Re: UTF-12!

From: vanisaac@boil.afraid.org
Date: Sun Feb 27 2011 - 15:13:18 CST

  • Next message: Shawn Steele: "RE: UTF-12!"

    From: Thomas Cropley (tomcropley@gmail.com)
    --------------------------------------------------------------------------------
    Many thanks to everybody for their comments on UTF-c, especially to Philippe
    Verdy. I have been reading them all with much interest.

    First of all I would like to clarify what motivated me to developed UTF-c.
    Some time ago I read that only about half the pages on the internet were
    encoded in UTF-8, and this got me wondering why. But then I imagined myself
    as say a native Greek where I knew characters of my native language could be
    encoded in one byte using a Windows or ISO code-page, instead of two bytes
    in UTF-8. In that situation I would choose to use a code-page encoding most
    of the time and only use UTF-8 if it was really needed.
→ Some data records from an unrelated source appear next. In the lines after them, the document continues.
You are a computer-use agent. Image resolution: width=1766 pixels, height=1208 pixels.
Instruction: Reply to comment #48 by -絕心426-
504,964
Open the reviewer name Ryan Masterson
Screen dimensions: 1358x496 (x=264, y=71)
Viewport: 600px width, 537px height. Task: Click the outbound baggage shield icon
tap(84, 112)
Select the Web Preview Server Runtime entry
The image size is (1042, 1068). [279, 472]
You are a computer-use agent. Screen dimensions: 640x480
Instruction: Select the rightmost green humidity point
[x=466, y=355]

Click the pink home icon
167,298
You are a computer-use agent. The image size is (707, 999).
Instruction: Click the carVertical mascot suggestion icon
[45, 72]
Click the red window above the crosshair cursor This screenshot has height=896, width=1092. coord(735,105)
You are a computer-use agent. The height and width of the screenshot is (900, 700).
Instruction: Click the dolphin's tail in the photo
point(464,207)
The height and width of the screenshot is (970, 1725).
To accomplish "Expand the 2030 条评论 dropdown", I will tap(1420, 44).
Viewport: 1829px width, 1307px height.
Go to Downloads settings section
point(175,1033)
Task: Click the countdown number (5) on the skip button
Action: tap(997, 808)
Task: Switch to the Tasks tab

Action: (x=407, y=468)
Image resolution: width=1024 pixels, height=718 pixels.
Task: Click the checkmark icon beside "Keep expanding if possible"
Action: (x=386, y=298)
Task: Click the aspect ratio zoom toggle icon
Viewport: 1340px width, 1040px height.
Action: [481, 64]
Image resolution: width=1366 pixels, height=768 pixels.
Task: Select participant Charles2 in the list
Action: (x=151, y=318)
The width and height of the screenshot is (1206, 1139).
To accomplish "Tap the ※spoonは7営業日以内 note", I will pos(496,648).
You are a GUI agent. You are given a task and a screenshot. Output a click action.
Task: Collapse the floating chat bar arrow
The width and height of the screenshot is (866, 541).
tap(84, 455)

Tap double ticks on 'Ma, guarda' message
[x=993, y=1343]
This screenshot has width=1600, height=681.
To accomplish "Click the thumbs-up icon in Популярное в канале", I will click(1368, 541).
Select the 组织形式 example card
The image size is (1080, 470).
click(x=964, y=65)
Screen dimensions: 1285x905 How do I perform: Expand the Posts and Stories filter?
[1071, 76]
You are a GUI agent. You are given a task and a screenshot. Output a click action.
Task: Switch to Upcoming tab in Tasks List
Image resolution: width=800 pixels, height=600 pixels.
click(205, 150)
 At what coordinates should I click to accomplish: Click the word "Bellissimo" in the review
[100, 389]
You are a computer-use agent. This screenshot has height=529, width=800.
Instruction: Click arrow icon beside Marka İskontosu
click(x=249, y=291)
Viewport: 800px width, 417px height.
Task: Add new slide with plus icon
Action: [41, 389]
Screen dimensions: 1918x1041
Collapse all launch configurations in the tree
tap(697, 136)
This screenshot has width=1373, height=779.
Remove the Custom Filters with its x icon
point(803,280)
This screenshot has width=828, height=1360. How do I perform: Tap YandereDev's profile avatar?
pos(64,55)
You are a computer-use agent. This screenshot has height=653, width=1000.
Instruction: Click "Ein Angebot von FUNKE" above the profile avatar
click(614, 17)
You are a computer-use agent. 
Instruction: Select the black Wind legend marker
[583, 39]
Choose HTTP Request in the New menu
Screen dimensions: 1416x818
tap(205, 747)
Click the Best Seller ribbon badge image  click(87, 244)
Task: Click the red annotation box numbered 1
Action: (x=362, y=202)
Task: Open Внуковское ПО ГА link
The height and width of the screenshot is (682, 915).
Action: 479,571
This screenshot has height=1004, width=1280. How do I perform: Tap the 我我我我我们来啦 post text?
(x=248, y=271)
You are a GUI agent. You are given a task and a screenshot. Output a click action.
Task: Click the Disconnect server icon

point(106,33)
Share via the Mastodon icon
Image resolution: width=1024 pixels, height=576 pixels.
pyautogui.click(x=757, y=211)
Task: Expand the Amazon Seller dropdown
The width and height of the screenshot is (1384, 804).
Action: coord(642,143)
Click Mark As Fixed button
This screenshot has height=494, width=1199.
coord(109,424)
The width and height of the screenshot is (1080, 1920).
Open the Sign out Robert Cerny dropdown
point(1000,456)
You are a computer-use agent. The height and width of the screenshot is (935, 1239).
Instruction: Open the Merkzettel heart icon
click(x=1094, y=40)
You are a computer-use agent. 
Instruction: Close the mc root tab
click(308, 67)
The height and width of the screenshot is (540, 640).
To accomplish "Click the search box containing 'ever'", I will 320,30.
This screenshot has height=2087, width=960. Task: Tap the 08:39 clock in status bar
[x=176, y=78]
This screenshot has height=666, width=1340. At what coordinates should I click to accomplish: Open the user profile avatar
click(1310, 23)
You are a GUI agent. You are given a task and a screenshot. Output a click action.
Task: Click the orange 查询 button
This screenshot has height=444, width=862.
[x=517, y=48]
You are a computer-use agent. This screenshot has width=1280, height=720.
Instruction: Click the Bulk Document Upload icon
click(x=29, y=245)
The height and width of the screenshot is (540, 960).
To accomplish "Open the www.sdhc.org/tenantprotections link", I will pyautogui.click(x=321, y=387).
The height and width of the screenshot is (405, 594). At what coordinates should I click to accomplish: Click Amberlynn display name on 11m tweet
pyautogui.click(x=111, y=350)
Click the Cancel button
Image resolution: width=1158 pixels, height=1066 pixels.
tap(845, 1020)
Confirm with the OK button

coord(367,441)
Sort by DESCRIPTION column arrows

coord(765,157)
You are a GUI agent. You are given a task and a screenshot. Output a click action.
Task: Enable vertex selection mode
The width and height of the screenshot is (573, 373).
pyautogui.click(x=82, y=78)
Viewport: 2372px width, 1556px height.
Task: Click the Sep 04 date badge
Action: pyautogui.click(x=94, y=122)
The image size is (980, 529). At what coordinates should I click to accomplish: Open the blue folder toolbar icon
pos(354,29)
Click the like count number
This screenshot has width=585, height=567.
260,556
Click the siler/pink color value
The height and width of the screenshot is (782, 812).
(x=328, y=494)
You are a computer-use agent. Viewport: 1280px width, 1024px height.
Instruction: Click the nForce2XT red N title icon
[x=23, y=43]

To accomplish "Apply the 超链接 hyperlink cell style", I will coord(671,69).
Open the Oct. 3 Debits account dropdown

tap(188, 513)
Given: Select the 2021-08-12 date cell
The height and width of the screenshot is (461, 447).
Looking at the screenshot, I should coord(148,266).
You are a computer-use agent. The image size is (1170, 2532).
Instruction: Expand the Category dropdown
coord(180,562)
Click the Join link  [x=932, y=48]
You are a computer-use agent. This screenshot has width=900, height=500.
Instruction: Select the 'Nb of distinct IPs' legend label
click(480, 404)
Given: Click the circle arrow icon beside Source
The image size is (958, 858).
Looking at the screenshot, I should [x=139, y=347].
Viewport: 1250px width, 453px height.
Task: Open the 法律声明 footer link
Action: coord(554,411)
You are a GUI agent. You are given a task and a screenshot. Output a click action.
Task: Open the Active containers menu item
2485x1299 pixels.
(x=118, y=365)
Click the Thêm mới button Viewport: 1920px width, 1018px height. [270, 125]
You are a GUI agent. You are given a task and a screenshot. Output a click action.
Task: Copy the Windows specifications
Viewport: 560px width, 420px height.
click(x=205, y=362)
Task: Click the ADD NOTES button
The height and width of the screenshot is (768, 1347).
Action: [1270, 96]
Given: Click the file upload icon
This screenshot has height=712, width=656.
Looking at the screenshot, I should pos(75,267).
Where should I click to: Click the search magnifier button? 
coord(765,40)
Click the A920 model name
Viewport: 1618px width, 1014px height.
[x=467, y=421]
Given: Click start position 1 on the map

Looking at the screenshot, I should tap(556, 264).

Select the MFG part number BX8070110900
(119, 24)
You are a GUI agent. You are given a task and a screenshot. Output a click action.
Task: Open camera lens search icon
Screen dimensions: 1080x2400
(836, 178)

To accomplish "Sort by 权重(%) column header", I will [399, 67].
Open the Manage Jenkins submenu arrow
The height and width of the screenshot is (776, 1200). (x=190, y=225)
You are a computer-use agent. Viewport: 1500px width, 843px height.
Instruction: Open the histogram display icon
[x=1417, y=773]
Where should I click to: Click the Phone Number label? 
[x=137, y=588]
It was obvious that
    it would be preferable to have as few character encodings as possible, so
    the next step was to see if one encoding could handle the full Unicode
    character set, and yet be as efficient or almost as efficient as one byte
    per character code-pages. In other words I was trying to combine the
    advantages of UTF-8 with Windows/ISO/ISCII etc. code-pages.

    My first attempt to solve this problem, which I called UTF-i, was a stateful
    encoding that changed state whenever the first character of a non-ASCII
    alphabetic script was encountered (hereafter I will call a character from a
    non-ASCII alphabetic script a paged-character). It didn't require any
    special switching codes because the first paged-character in a sequence was
    encoded in long form (ie. two or three bytes) and only the following
    paged-characters were encoded in one byte. When a paged-character from a
    different page was encountered, it would be encoded in long form, and the
    page state variable would change. The ASCII page was always active so there
    was no need to switch pages for punctuation or spaces. So in effect it was a
    dynamic code-page switching encoding. It had the advantage of not requiring
    the use of C0 control characters or a file prefix (magic number, pseudo-BOM,
    signature). It didn't take me long to reject UTF-i though, because although
    it would have been suitable for storage and transmission purposes, trying to
    write software like an editor or browser for a stateful encoding like UTF-i
    would be a nightmare.

    It now occurs to me that I may have been too hasty in my rejection of UTF-i.
    If I was writing an application like a text editor or browser which could
    handle text encoded in multiple formats, the only sensible approach would be
    convert the encoded text to an easily processed form (such as a 16-bit
    Unicode encoding) when the file was read in, and to convert back again when
    the file is saved. It seems to me that Microsoft has adopted this approach.
    So the stateful encoded text only needs to be scanned in the forward
    direction from beginning to end, and thus most of the difficulties are
    avoided. The only inconvenience I can see is for text searching applications
    which scan stored files for text strings.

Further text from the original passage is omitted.